> WHAT TO WORK ON:
A) Answer each question from the post on book prices, one answer per line, marked to match.
(i) Whose inquiry into the price of books is under discussion?
(ii) What does the writer prefer to buy from a local band, and where?
(iii) Who launched a policy about residuals for artists on resale of their work?
B) For each statement, say whether the post on book prices supports it, answering yes or no and quoting the words that decide it.
(i) The writer disagrees with every argument raised on the issue.
(ii) Remainder dumping is when an overseas publisher with excess stock sells it off cheaply.
(iii) The writer links buying cultural goods to supporting the artist's efforts.

I have been following the ongoing discussion about the Productivity Commission's inquiry into the price of book and I really feel it's another case of don't let accountants make policy.
Books are great, I love them. It's like music, I always prefer to buy a CD from a local band at one of their own gig's, because, I know that the musicians are getting a decent slice of the purchase price.
The one argument, out of them all on this issue, with which I really agree with is about remainder dumping in Australia. This is when a overseas publisher has excess stock and 'dumps' it cheaply.
That sucks because the problem when you buy a copy from a big chain bookseller who has imported remainders, apparently the author (and local publisher) then get paid nothing.
All depends on the contracts I guess, but the point is,
- when you buy something of a cultural nature,
- your actually voting with you wallet,
- saying I like this artists work,
- and thus saying, I'd like to support their efforts.
Peter Garrett recently launched a policy about residuals for artists on resale of their work. If that issue with remainders could be addressed in a similar way, we'd be getting somewhere.

> DATA SEGMENT:
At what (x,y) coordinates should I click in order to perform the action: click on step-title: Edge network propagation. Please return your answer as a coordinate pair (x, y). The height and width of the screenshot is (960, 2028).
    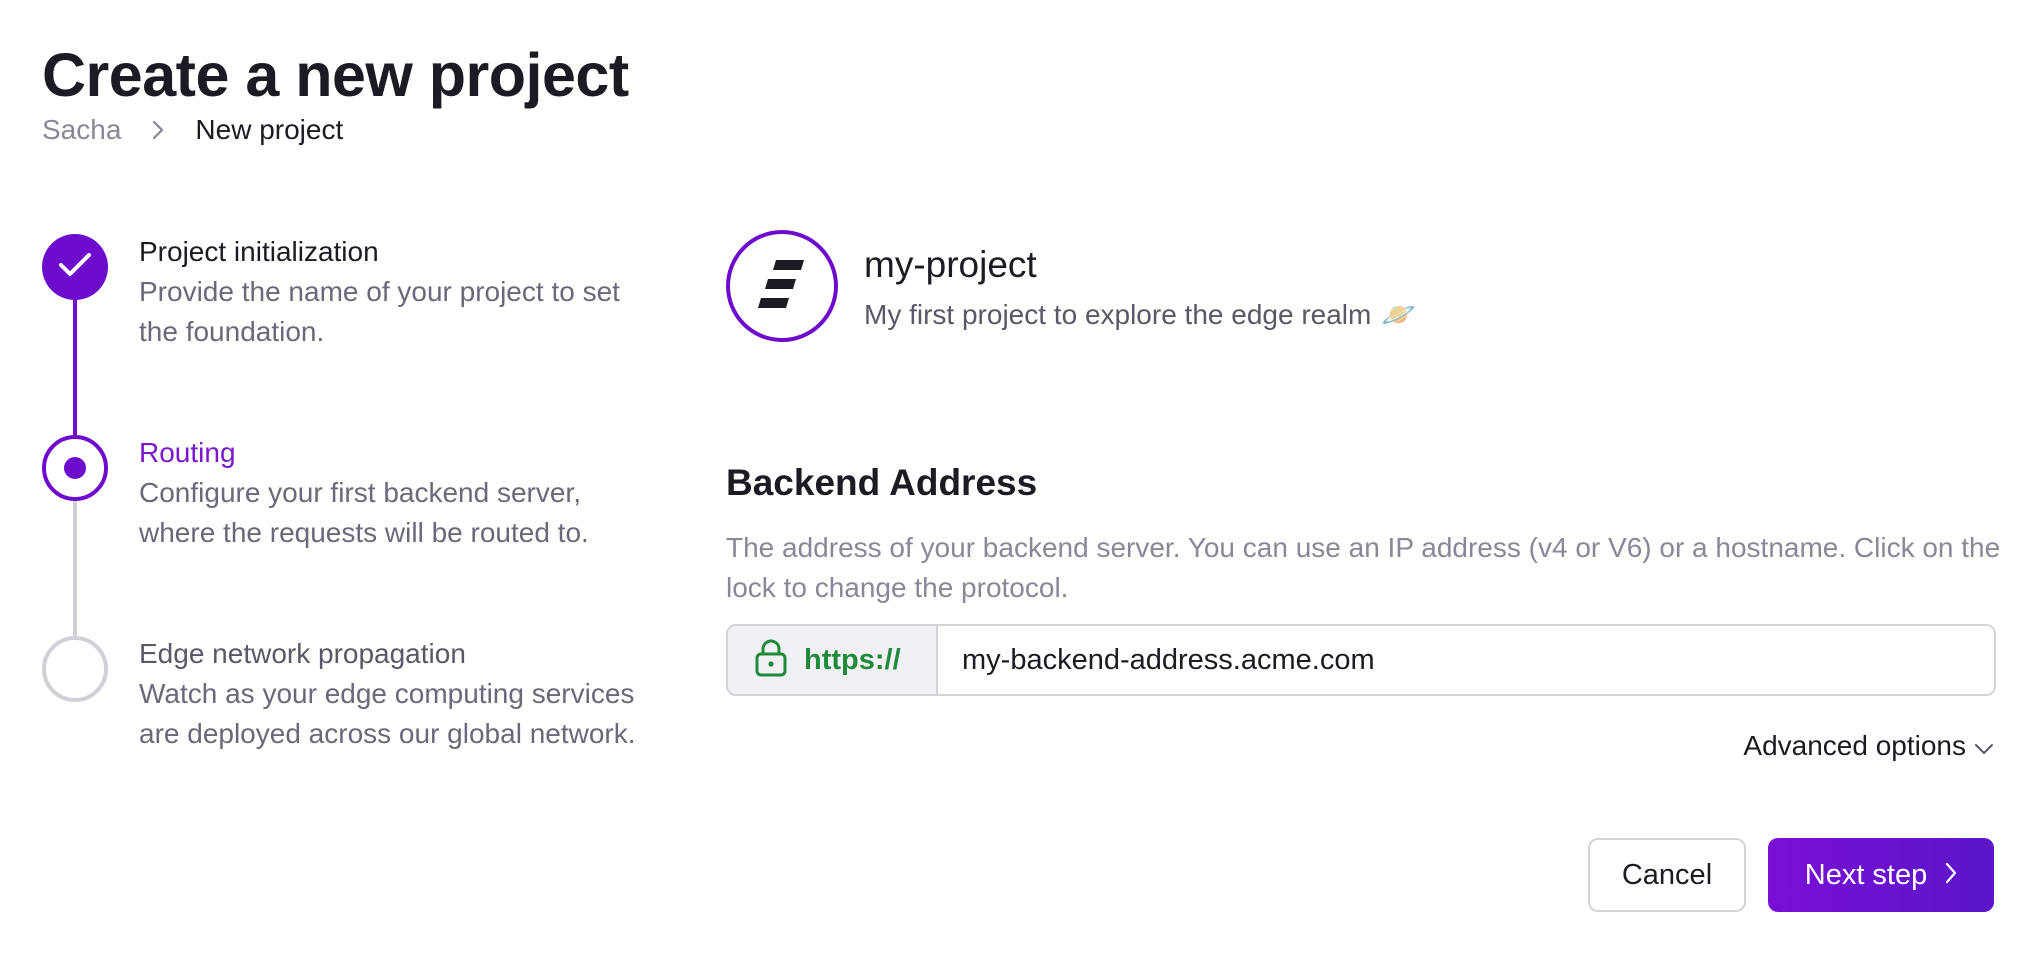
    Looking at the image, I should click on (302, 654).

> ANSWER SET:
A)
(i) The Productivity Commission's
(ii) A CD, at one of the band's own gigs
(iii) Peter Garrett

B)
(i) No: "The one argument, out of them all on this issue, with which I really agree with is about remainder dumping in Australia."
(ii) Yes: "This is when a overseas publisher has excess stock and 'dumps' it cheaply."
(iii) Yes: "and thus saying, I'd like to support their efforts."